§ What needs to be done
Everything in the records below except the images should be output exactly as written.

§ Input data
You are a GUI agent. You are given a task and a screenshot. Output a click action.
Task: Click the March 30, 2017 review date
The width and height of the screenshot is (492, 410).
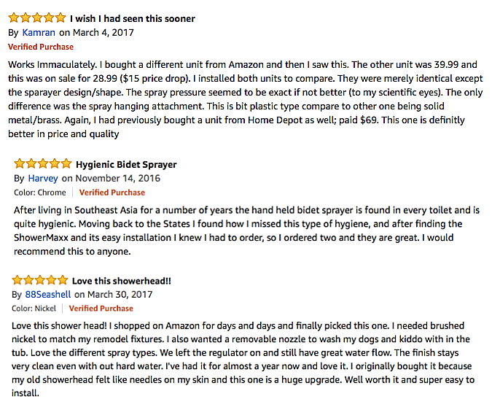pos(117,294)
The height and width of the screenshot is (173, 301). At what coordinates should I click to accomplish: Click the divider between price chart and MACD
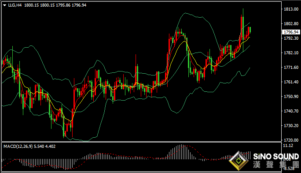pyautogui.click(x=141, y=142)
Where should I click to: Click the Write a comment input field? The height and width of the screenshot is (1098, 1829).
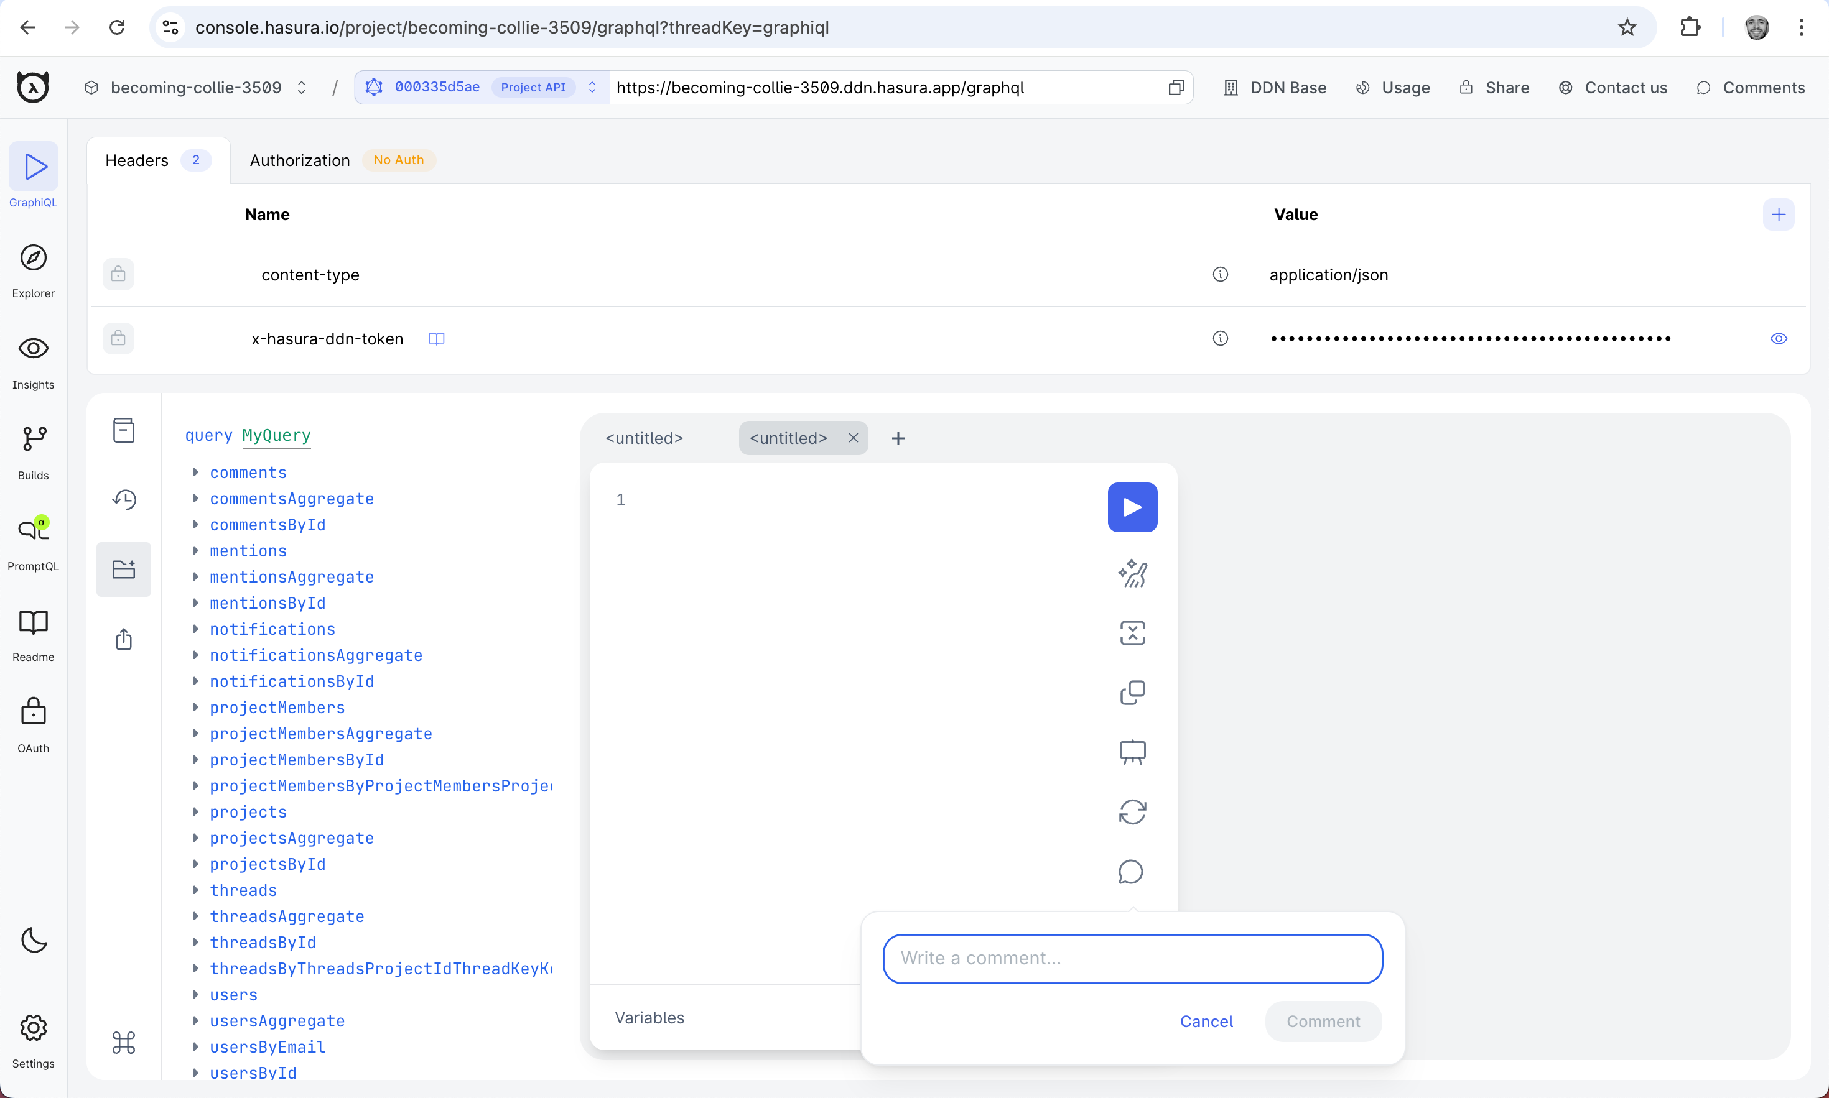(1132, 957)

§ Task result
You are a GUI agent. You are given a task and a screenshot. Output a click action.
Task: Click the March 30, 2017 review date
The width and height of the screenshot is (492, 410).
pos(117,294)
The height and width of the screenshot is (173, 301). At what coordinates should I click to accomplish: Click the divider between price chart and MACD
pyautogui.click(x=141, y=142)
Where should I click to: Click the Write a comment input field? The height and width of the screenshot is (1098, 1829).
(1132, 957)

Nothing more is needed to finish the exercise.